Task item
Without including pictures, set down every record exactly as it stands.

Data in this exercise
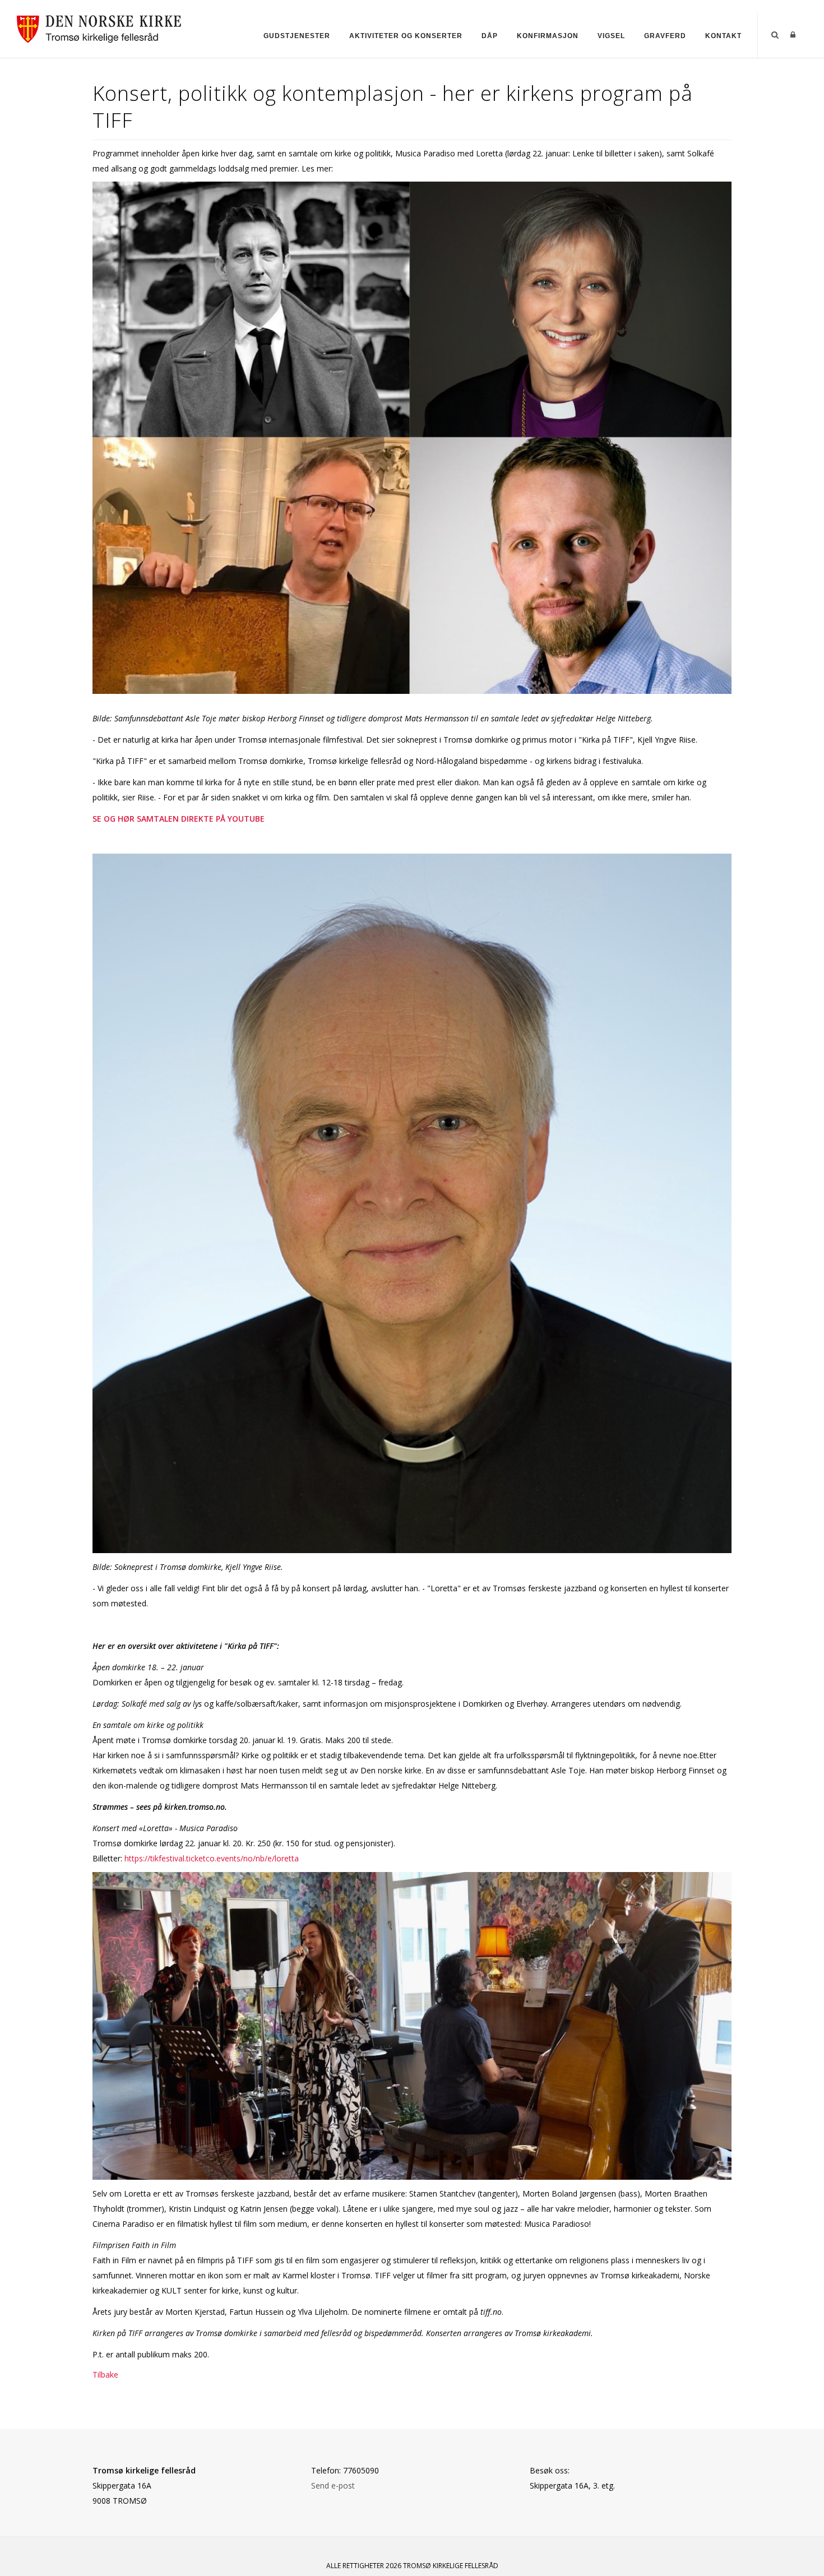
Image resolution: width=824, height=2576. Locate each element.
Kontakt (723, 36)
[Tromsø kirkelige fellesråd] (104, 27)
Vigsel (611, 36)
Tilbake (105, 2374)
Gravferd (665, 36)
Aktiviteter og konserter (405, 36)
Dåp (490, 36)
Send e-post (333, 2485)
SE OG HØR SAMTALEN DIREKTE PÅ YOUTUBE (179, 818)
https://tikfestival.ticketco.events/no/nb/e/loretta (211, 1858)
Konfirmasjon (547, 36)
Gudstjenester (296, 36)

Response to the exercise
Image resolution: width=824, height=2576. Locate each element.
Kontakt (723, 36)
[Tromsø kirkelige fellesråd] (104, 27)
Vigsel (611, 36)
Tilbake (105, 2374)
Gravferd (665, 36)
Aktiviteter og konserter (405, 36)
Dåp (490, 36)
Send e-post (333, 2485)
SE OG HØR SAMTALEN DIREKTE PÅ YOUTUBE (179, 818)
https://tikfestival.ticketco.events/no/nb/e/loretta (211, 1858)
Konfirmasjon (547, 36)
Gudstjenester (296, 36)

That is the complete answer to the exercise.